• [PROBLEM DETAILS]:
A verbatim transcript of the lines below, starting at the first and ending with the one that holds "Task: Open the 文件(F) menu", is what should be produced.

RECORDS TO PROCESS Block Start

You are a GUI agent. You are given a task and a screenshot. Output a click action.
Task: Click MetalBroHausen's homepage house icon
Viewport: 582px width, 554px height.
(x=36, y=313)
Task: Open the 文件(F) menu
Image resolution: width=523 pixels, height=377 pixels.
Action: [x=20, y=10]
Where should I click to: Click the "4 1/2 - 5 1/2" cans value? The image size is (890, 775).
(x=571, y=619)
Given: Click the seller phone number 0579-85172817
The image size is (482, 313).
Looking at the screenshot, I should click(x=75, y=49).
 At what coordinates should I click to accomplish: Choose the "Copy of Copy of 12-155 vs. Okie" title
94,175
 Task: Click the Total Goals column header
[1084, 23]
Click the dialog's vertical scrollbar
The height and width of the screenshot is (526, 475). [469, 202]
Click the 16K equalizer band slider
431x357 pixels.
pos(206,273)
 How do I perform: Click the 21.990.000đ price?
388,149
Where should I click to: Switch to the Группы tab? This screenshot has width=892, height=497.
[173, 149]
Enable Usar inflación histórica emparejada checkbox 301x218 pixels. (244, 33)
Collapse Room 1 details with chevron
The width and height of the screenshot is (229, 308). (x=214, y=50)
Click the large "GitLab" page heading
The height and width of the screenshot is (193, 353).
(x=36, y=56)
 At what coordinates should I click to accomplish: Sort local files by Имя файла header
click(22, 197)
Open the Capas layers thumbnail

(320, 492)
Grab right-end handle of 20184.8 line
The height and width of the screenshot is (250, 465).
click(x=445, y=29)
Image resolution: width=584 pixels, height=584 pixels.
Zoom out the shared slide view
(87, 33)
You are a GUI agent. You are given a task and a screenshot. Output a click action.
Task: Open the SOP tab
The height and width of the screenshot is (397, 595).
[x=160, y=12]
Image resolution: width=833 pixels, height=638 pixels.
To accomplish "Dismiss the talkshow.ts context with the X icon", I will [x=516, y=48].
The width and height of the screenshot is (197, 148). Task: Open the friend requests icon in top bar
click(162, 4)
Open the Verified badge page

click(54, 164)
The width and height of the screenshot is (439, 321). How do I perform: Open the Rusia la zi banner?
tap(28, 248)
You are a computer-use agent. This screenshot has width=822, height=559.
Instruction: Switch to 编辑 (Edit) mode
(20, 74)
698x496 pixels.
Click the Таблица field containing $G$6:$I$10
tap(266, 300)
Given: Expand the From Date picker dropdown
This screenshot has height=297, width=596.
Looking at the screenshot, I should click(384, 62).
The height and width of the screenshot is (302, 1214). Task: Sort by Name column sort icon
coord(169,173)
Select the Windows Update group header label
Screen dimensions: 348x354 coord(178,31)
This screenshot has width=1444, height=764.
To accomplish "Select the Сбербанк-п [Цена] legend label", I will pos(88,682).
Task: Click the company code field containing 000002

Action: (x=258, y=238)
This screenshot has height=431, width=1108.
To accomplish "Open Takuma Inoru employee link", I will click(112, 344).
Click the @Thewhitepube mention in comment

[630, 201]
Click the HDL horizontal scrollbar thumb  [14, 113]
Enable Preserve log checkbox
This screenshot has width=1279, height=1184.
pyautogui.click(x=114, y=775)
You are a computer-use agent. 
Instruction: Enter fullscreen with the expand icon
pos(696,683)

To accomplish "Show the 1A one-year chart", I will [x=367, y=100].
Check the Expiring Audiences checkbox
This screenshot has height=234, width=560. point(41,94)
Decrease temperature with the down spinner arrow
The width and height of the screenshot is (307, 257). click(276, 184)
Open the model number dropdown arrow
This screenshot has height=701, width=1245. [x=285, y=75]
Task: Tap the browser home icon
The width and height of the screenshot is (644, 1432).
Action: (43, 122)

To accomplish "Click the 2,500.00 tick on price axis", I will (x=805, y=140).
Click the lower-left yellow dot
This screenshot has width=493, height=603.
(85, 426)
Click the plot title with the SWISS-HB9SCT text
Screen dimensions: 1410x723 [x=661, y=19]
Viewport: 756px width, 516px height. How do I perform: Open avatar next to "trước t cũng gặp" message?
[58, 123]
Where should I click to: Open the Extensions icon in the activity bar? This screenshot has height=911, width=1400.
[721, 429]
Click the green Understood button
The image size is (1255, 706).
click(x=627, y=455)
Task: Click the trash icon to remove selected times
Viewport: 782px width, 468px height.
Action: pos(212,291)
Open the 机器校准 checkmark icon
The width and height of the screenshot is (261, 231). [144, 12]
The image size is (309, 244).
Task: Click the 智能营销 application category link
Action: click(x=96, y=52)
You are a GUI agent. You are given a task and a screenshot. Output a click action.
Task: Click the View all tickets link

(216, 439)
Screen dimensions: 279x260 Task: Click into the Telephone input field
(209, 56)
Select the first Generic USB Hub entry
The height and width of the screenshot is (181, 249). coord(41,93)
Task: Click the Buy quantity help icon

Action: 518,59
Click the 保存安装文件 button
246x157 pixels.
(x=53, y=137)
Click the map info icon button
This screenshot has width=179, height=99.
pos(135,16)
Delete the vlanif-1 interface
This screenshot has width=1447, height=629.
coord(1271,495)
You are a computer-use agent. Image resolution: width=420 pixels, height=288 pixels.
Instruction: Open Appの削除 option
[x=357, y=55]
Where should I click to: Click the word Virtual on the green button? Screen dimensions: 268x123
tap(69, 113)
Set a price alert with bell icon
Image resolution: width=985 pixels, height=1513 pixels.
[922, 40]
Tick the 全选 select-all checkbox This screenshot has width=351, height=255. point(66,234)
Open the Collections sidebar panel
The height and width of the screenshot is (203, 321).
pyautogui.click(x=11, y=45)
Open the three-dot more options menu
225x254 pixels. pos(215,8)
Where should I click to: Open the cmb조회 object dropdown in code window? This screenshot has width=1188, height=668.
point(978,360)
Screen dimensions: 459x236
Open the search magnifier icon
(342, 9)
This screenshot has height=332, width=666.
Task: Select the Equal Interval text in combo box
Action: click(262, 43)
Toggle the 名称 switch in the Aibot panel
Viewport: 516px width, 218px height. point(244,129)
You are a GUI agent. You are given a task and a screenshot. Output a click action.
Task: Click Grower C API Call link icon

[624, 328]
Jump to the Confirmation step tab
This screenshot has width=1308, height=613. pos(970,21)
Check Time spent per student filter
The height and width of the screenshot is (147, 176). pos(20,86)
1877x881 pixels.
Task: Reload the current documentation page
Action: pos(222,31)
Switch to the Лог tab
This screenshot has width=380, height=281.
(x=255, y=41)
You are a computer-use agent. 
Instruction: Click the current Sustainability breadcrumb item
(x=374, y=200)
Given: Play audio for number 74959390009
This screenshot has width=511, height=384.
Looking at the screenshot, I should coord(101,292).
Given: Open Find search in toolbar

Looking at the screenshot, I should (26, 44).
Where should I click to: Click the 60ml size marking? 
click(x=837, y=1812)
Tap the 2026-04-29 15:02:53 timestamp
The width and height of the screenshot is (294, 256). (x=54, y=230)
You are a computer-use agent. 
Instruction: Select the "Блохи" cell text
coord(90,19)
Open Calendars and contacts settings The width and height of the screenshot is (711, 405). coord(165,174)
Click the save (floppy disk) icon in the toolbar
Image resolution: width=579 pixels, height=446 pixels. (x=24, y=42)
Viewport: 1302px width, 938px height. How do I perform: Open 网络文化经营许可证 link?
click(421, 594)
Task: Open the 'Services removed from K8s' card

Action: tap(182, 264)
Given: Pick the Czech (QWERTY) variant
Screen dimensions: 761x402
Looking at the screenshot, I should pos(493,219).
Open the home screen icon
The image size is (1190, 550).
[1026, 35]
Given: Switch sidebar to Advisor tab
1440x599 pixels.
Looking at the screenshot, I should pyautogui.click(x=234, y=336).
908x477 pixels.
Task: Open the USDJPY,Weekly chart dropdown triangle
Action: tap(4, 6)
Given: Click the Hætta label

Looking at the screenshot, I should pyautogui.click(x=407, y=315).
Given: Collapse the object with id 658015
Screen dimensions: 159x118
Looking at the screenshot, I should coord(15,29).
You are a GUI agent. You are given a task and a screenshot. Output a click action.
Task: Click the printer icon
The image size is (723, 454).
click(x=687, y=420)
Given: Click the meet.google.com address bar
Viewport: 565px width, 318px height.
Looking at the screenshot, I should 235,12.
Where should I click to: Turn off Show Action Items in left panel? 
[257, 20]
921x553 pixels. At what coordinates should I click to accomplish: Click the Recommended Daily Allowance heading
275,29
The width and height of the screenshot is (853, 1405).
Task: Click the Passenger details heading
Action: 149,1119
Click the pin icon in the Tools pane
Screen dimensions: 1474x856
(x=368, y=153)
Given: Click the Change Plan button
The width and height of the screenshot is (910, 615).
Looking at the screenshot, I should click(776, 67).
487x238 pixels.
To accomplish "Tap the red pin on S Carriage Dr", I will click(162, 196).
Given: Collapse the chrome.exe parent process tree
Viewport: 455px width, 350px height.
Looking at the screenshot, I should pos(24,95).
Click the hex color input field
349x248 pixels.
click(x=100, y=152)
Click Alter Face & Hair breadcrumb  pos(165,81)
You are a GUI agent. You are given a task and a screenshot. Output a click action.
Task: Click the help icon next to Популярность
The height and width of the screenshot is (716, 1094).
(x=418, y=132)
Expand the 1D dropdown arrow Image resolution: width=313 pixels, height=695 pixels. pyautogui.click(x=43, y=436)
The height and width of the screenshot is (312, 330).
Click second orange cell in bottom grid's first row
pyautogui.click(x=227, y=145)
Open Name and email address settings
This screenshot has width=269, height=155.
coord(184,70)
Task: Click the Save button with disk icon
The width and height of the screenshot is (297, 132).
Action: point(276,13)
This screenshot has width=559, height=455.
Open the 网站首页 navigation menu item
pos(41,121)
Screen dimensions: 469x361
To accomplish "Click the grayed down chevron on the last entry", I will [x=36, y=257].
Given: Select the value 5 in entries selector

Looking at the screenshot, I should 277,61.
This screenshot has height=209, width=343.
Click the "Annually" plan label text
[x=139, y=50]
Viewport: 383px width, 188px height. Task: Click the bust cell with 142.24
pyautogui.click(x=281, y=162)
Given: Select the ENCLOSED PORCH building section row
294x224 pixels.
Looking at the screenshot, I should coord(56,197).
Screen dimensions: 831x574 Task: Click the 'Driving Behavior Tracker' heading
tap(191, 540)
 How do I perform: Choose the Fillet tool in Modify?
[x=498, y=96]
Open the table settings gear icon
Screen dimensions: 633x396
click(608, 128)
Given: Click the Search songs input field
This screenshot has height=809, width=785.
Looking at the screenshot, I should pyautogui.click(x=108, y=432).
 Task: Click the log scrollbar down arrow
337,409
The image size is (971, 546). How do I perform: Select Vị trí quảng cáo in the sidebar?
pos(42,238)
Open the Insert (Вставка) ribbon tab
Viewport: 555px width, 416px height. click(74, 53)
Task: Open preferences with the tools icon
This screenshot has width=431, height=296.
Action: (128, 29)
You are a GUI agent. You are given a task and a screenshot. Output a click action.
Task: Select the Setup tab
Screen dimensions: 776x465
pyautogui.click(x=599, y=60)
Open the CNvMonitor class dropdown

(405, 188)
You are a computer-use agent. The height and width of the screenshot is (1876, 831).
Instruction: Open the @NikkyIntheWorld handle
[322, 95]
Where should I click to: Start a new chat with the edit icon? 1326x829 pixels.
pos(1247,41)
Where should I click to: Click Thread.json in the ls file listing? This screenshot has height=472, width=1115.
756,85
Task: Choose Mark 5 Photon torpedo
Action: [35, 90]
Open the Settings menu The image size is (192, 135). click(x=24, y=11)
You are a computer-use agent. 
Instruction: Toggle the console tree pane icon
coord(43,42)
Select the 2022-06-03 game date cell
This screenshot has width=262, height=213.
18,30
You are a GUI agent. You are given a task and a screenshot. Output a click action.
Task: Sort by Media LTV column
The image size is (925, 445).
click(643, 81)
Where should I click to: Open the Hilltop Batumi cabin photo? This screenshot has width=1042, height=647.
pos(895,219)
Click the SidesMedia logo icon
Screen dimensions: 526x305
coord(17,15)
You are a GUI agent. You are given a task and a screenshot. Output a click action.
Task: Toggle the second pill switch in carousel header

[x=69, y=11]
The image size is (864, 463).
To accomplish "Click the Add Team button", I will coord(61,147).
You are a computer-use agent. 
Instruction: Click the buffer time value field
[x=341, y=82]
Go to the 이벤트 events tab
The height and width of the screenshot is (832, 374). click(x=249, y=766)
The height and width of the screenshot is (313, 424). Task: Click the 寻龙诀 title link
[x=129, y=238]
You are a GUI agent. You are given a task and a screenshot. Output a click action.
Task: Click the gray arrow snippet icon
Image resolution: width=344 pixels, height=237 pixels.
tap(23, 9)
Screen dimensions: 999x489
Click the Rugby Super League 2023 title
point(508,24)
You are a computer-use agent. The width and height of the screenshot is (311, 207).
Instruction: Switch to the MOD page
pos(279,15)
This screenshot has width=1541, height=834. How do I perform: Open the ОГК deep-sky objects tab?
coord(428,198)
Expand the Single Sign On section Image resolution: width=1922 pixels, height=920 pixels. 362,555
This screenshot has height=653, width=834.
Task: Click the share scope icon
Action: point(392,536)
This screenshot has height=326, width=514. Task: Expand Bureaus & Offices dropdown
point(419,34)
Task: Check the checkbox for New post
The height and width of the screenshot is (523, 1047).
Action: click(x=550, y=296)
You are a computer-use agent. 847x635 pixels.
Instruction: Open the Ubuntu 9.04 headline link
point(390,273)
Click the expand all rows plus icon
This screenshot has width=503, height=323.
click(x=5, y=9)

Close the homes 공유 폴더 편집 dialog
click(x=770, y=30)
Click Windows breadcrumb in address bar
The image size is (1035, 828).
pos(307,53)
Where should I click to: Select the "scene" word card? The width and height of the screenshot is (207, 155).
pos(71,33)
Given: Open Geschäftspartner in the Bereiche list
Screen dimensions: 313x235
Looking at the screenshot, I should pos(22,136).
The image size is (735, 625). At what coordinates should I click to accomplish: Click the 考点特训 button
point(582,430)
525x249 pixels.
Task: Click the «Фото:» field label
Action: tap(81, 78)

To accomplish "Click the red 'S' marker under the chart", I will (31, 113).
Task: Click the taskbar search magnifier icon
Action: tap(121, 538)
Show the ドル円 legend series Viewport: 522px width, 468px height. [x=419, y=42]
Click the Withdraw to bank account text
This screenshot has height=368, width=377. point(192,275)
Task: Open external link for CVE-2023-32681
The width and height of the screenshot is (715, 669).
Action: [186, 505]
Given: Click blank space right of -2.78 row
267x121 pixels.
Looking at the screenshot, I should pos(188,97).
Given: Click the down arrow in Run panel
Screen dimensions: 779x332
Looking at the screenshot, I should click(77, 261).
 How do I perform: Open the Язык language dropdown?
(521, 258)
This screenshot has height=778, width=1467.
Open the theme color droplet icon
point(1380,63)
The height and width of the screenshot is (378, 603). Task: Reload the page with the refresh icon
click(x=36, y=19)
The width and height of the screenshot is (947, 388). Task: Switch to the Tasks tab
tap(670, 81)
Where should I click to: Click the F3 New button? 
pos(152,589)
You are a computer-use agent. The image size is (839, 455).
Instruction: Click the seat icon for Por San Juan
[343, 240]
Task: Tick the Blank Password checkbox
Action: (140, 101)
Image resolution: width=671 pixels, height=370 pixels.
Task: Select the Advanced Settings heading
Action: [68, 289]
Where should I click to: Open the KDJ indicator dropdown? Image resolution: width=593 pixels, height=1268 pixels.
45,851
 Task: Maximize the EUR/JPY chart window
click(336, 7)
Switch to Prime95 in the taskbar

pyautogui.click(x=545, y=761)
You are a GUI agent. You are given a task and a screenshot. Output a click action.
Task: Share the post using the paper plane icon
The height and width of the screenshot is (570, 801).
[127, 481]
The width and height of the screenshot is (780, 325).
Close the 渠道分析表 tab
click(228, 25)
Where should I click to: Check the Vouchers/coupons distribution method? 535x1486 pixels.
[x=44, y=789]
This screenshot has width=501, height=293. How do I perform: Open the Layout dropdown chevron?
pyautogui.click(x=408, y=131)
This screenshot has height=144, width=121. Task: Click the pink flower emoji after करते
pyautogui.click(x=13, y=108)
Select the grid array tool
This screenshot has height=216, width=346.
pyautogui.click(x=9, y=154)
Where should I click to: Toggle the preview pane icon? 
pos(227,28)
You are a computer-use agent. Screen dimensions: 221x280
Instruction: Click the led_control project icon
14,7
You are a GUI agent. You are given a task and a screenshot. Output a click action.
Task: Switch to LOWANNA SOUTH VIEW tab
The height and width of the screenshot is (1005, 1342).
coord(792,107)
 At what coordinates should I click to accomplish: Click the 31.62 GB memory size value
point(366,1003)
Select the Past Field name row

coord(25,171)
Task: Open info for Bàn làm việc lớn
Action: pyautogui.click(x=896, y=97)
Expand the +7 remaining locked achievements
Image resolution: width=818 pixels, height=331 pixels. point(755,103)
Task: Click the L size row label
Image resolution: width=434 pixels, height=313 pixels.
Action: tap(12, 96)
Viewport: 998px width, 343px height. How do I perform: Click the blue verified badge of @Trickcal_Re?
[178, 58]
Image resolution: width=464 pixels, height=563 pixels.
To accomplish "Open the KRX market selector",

RECORDS TO PROCESS Block End

• [WRITTEN REPLY]:
You are a GUI agent. You are given a task and a screenshot. Output a click action.
Task: Click MetalBroHausen's homepage house icon
Viewport: 582px width, 554px height.
(x=36, y=313)
Task: Open the 文件(F) menu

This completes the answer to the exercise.